Tasks and exercises:
• 1. In the account of the aid post at Darwin Hill below, say whether each statement agrees with the text, answering yes or no and quoting the deciding words exactly: (a) The aid post was in a gully at the base of Darwin Hill. (b) The artillery fire lasted less than ten hours. (c) The memories mainly return on anniversaries.
• 2. Resume the account of the aid post at Darwin Hill below, picking up after its last sentence, the one ending "hits you like a train."

Text passage:
Start of Block

They set up the regimental aid post in a gully at the base of Darwin Hill, where the air was filled with the smell of phosphorous and burning gorse.

"The shooting ahead of us about 500 yards or so and that moved forward as the forward edge of troops moved forward. And then at that stage we were subjected to artillery fire for probably between 14 and 18 hours.

"We never, had I don't think, a full night's sleep. You can even just be lying down - I remember when we were on the approach to Goose Green, we were sitting in a gully and it was raining and we were stopped there, for about an hour and a half and I just put my head down and slept."

The memories mainly return on anniversaries, "when something's unlocked to allow those images to come back".

"If you're in the casualty department and somebody comes in seriously injured, it's virtually never going to happen that it's your boss that's dead or your best friend or several best friends that are dead as well as other people you know and that hits you like a train.

End of Block

Data section:
Start of Block

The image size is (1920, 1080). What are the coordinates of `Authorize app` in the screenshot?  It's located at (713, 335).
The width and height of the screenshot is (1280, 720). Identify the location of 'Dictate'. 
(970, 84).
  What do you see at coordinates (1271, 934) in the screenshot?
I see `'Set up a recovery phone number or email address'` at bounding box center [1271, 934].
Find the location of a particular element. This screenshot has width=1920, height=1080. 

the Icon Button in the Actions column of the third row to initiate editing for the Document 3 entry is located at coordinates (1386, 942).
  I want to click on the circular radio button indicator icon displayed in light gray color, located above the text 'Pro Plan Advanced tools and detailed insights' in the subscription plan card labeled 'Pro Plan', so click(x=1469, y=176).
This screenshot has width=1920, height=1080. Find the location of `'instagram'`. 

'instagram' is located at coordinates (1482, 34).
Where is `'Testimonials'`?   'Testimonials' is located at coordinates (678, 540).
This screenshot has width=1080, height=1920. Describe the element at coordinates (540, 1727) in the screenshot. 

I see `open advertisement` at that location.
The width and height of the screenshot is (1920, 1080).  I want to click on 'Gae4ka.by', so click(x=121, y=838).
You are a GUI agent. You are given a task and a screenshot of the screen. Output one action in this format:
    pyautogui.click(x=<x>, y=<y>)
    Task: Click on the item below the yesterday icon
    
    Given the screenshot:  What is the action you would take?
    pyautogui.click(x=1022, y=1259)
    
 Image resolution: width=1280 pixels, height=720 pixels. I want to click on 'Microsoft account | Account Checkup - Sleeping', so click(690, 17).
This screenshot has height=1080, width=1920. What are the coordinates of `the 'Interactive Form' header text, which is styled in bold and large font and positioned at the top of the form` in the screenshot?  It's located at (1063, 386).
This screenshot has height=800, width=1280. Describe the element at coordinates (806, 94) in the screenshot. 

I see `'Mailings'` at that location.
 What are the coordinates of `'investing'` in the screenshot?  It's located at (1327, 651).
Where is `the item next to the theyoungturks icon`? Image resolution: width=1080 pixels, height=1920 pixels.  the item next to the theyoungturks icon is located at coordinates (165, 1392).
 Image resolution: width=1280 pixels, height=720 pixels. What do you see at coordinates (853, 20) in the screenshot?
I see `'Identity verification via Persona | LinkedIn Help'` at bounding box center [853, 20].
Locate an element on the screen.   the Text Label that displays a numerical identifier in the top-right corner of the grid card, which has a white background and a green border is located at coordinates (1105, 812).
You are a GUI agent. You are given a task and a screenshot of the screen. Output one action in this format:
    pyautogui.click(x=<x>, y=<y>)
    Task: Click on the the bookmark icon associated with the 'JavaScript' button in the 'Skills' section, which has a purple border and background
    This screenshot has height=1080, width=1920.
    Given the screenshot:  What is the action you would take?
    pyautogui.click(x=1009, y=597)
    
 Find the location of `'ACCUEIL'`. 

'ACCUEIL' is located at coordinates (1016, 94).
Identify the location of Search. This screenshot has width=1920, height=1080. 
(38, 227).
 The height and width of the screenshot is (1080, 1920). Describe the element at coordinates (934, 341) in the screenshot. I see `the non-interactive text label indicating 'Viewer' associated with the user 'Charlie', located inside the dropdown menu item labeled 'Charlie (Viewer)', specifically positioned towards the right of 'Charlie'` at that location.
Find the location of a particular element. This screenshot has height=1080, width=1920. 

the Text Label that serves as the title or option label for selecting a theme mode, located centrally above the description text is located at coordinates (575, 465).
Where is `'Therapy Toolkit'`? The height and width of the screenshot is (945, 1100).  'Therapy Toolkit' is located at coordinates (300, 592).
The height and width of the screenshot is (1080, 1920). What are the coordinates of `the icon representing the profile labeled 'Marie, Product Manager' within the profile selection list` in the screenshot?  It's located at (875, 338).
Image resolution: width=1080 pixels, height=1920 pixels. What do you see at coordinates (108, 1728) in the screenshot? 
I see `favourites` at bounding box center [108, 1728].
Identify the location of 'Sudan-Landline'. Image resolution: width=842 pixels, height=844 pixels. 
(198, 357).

End of Block

Your responses:
• 1.
(a) Yes: "They set up the regimental aid post in a gully at the base of Darwin Hill"
(b) No: "we were subjected to artillery fire for probably between 14 and 18 hours"
(c) Yes: "The memories mainly return on anniversaries"

• 2.
"It's then that professionalism cuts in and you have to remove emotion from what you are doing and that is incredibly difficult to deal with because it comes back sometimes."

Mr Hughes said he first realised there was a problem with Post Traumatic Stress Disorder (PTSD) amongst Falklands veterans in 1984 after receiving feedback from GPs.

But he did not realise he had some of the characteristics until he had developed it himself, "driving fast, working hard, drinking hard, they're almost the job requirements for a trainee surgeon," he says.